For centuries, probably millennia (but I don’t have the material evidence for you) mankind has been fascinated by bird plumage and has used it as body adornment.  Feathers become imbued with specific meanings, for many ethnic groups they become a fundamental part of the costumes/objects they use to communicate with spirits and gods. They become part of the rituals of life and death.

The use of bird feathers is very much connected to their availability/rarity, as well as their appearance. For example in Europe in the middle ages brightly coloured birds were virtually unknown. The stunning, colourful feathers of Amazonian and Pan-American birds only became known after the “discovery” of the Americas in 1492. These birds (in the Caribbean and Latin American countries) must have charmed the fresh-off-the-ship Europeans with their appearance and song. Soon they became covetable and tradable – dead or alive.  We begin to see feathers in European portraiture, in one form or another, by the early decades of the 1500s. Either they appear as decoration on the attire of savages (thus confirming the use of feathers and the use of specific costume by different ethnic groups in these distant lands. Today we would take this as evidence of developed and communicative local cultures – back then they were just savages dressed in bird feathers and little else).

Vasco Fernandes,Adoration of the Magi,1501-6,Grao Vasco mus, Viseu,Portugal

Vasco Fernandes, Adoration of the Magi, 1501-6c, Grao Vasco museum, Viseu, Portugal

In this Portuguese religious painting of the three kings paying homage to the baby Jesus, we see Balthazar, the traditionally “ethnic” king, represented as an Amazonian chief from deepest Brazil. His facial features and skin tone are a clear indication of his ethnic origin as is the feather crown he wears on his head. He has however been “covered up” for modesty’s sake with a pair of silk breeches in the European tradition.

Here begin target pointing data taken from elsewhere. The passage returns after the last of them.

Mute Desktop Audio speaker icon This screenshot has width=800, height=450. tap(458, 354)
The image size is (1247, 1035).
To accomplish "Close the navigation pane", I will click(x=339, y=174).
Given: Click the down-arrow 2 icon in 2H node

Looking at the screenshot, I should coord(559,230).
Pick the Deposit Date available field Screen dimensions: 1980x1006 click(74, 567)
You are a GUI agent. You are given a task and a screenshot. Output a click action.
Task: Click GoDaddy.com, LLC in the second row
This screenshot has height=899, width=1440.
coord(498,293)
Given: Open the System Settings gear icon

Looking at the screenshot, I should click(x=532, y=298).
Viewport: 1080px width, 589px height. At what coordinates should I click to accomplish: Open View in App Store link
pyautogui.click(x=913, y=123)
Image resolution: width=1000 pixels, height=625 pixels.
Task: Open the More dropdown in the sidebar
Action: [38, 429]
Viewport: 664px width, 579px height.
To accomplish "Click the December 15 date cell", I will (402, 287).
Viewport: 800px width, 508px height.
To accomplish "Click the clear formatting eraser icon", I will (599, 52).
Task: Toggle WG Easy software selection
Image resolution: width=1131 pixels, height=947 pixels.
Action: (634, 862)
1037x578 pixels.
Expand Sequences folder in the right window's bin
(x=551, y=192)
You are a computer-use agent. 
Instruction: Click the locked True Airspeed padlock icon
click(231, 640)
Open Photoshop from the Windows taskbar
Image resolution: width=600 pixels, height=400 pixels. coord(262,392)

Occasionally we find portraits of European sitters in ethnic costume which includes feathers

Adrien Hanneman possibly Mary Princess of Orange, 1655c, Franz Hals museum Nethrlands

Adrien Hanneman, possibly Mary Princess of Orange, 1655c, Franz Hals museum, Netherlands

By the 17th century such portraits had become a fashion. In the portrait above Princess Mary is extremely fashionable in a white three-quarter sleeve shiny silk dress. The close-fitting pearl necklace and the pearl drop earings perfectly contemporary. But  she is also wearing an exotic turban vaguely reminiscent of those worn by  Persian pashas or  Indian maharajhas (incidentally both masculine). The turban is topped by large ostrich feathers which have been dyed red. Her body is draped in a cloak made of red/orange, white and black feathers. These are sewn onto a base fabric and the garment is lined in brocaded european silk. The feather-work looks original i.e. made in the Americas to local ethnic tradition. The jewelled  pin used to secure the cloak to the left shoulder is also European. The overall effect is startling and the intention was undoubtedly symbolic. By wearing such incongruous items of ethnic apparel the Princess is alluding to far off places and people. A statement of power made through items of dress associated with power in other cultures  (the chief’s cloak, the high-ranking or aristocrat’s headdress). By mid 1600s european countries such as England and Holland were asserting their power overseas in the name of trade (the East India companies already well established) and soon, imperialism.